This is my attempt at writing my own neural network library. It's based on Karpathy's micrograd and is written in C as an additional challenge. All of the code (excluding tests) has been written using minimal help from AI.
The project is in progress. At this moment only basic tensor operations and a gradient calculation engine is implemented. All of the implemented tests are passing at this moment.
The central component of the library is Value - a structure representing a tensor. Besides the data Value stores the previous Values in the chain as well as the calculated gradient.
There are two main ways to create Value.
This one creates a value containing just a single number.
Value cg_value(double data)And this one creates a tensor of the specified shape. The data is just a simple array of all the values arranged linearly. The shape is decided by the shape argument which should be an array with n_dim elements representing count of elements in each dimension (for example, "2, 3" would be a 2x3 matrix).

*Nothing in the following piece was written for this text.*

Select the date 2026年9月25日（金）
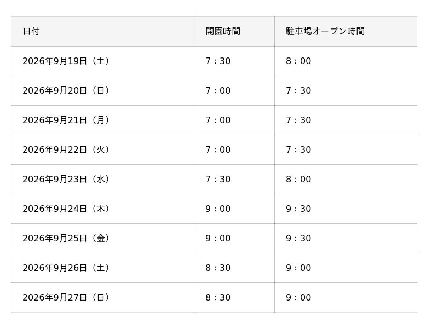438x329 pixels. point(67,239)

Value cg_tensor(double* data, int* shape, int n_dim)To simplify the process there is also Value cg_zeroes(int* shape, int n_dim)
which creates a tensor with just zeroes of the specified shape.
On these values some operations can be performed - cg_add, cg_mul, cg_pow, cg_sub, cg_div. All of these functions accept two pointers to Values (except cg_pow which accepts a single Value pointer and a double power). All of them are element-wise which also requires all the tensors to have the same shape at the moment. These functions automatically store the parent values in the created value creating a tree.
To calculate gradient for each Value within a tree a special function can be
used - void cg_backward(Value* value). Given the topmost value within the
tree it will calculate gradients for each Value within the tree.
At the end, void cg_free(Value* val) should be called for each value to free.
[x] Backward gradient calculation [x] Tensors, matrices [] Matrix-specific operations [] Optimization algorithms builtin (Gradient Descent, etc) [] Common ML components builtin (ReLU, convolution, etc)
By the end I plan advanced ML models to be possible to implement using centigrad like convolution, diffusion and transformers.